Naoki nodded, taking that in with more seriousness than his age might have suggested — though Tsunade had long since stopped being surprised by that. She'd told him enough stories about Hashirama and Tobirama, about the will of fire and the cost of the wars that built the village, that it wasn't strange to hear him speak of protecting Konoha like it was already his to protect, even though he'd never once set foot inside its walls. Children who grew up in the shadow of war learned to think in those terms early. She'd seen it in shinobi twice his age who'd seen half of what he'd only been told about.

"I mean it, though," Naoki said, quieter now, more to himself than to her. "I want to protect it. The village Great-Uncle Hashirama and Grandfather Tobirama built."

"I know you do," Tsunade said, and left it at that.

She let the moment settle before pushing herself back to her feet, brushing dirt from her knees. "Alright. That's enough excitement for one morning. Tonight, before bed, I want you working on something a little less likely to crack open the ground under you." She glanced toward Shizune. "Teach him the leaf exercise."

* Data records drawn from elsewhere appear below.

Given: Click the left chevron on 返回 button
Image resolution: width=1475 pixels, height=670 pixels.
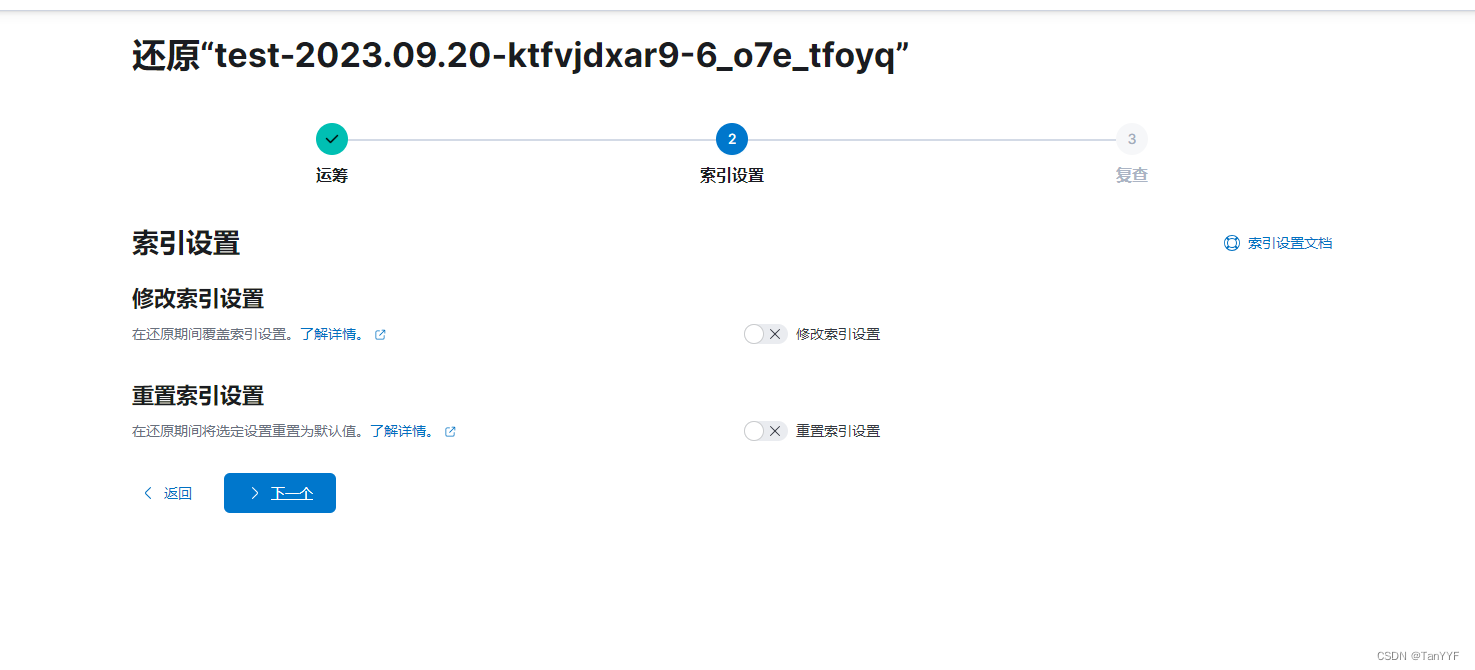Looking at the screenshot, I should (x=147, y=493).
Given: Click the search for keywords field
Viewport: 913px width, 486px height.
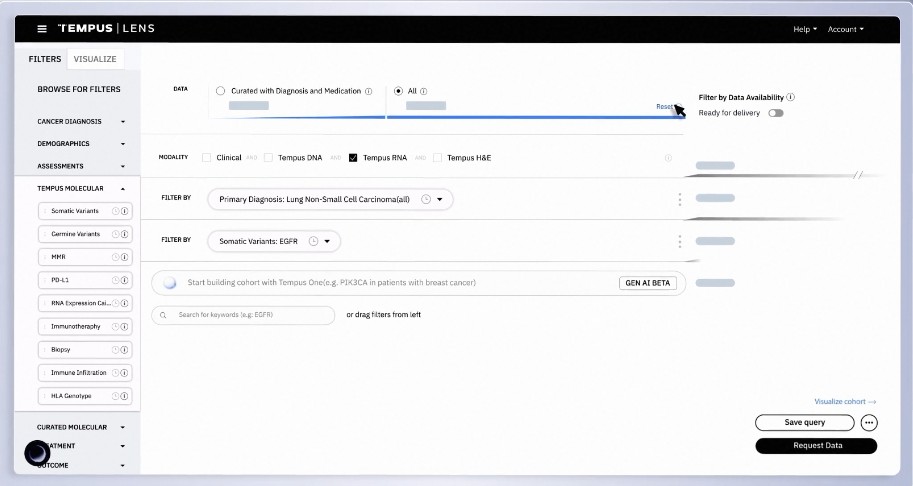Looking at the screenshot, I should pyautogui.click(x=243, y=315).
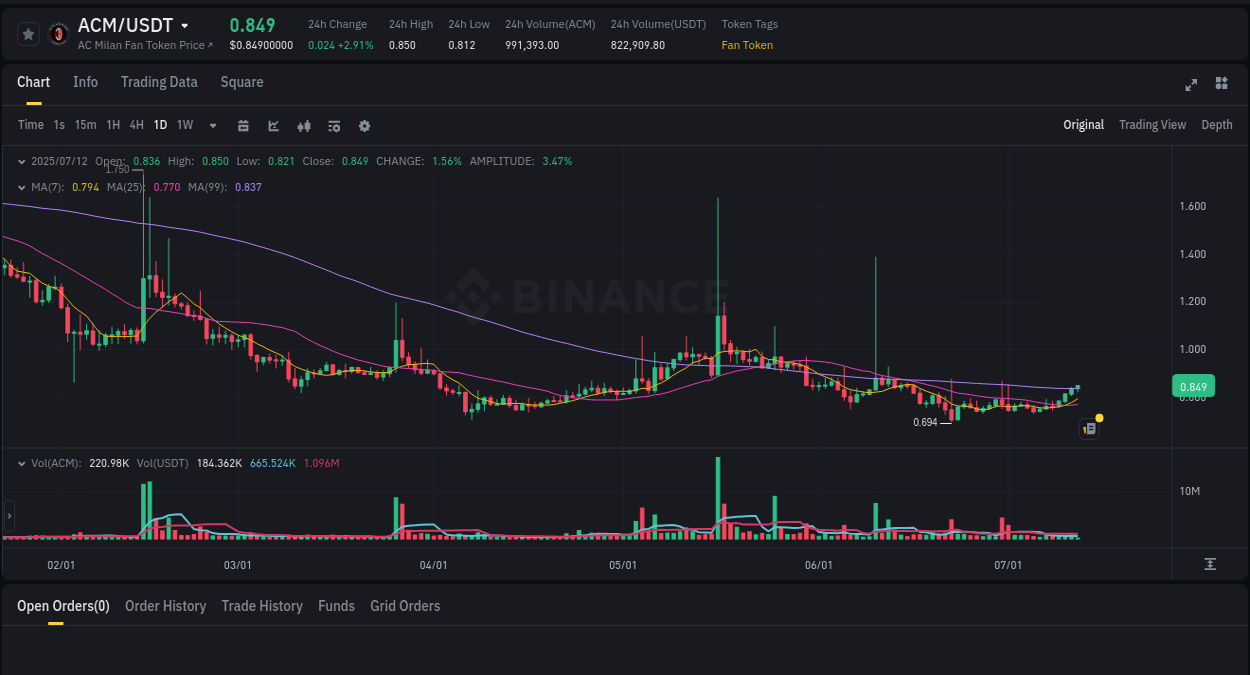
Task: Toggle the favorite star for ACM/USDT
Action: tap(27, 33)
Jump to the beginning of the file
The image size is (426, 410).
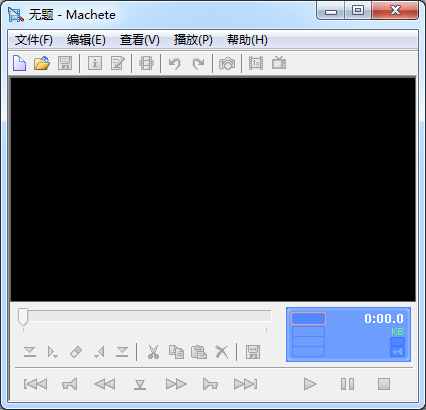tap(35, 384)
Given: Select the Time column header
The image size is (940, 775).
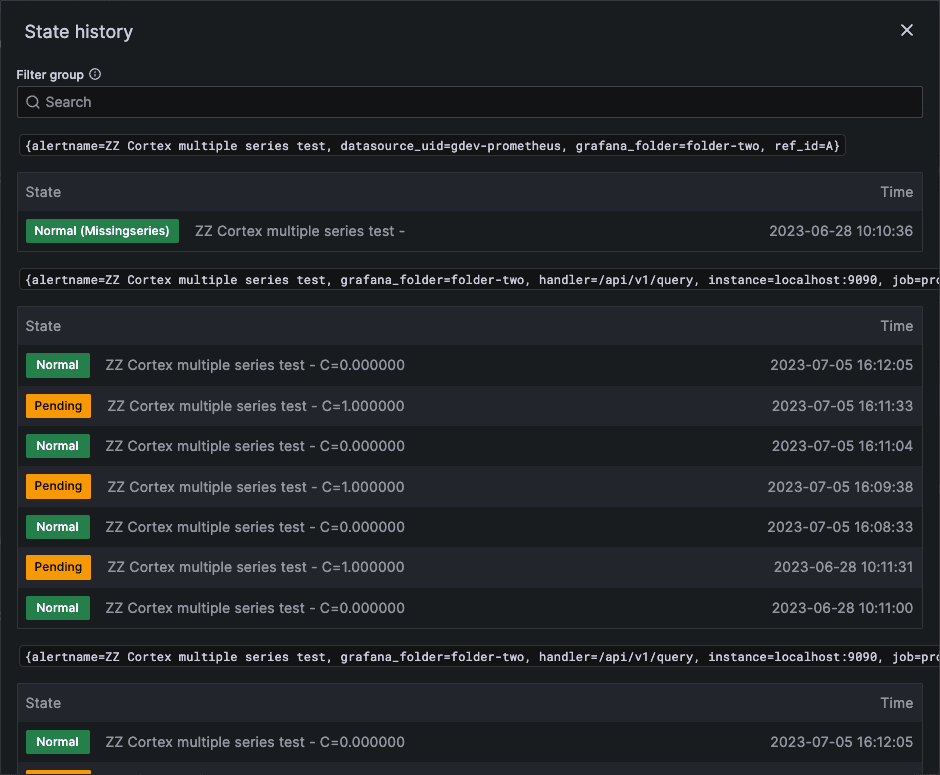Looking at the screenshot, I should [896, 191].
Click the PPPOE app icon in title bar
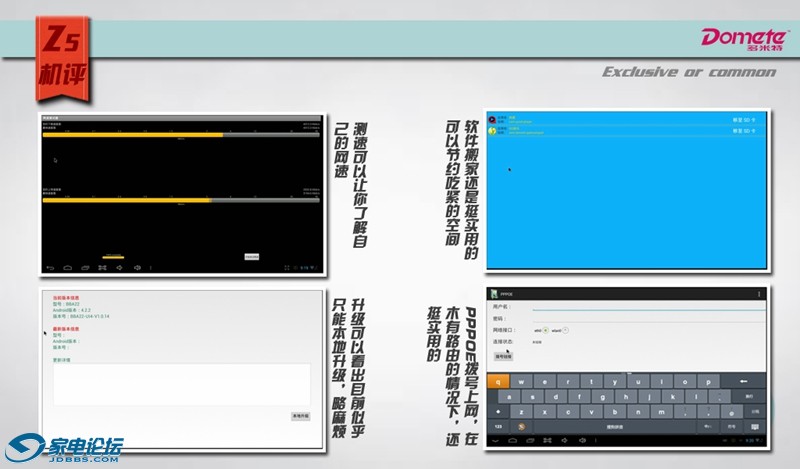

Shizune brightened, clearly glad to have something to do besides watch. She crouched down in front of Naoki, plucking a broad green leaf from a low branch and holding it up between two fingers. "It's simple in theory," she said. "You place a leaf on your forehead, and you use your chakra to make it stick there — no more, no less. Too little chakra, and it falls. Too much, and you'll shred it to pieces." She handed it over, careful. "You keep at it until you can hold it without thinking. Once you've got that down, we make it harder — more leaves, more places on your body."

Naoki turned the leaf over in his fingers, already looking like he wanted to start right that second.

"Focus," Tsunade said, catching the look. "It's not a race. Control's worth more than power, and you've clearly got the power part covered already."

He grinned up at her, unbothered by the warning, already pressing the leaf to his forehead with the kind of stubborn concentration that reminded her, more than she cared to admit, of exactly who he was named after.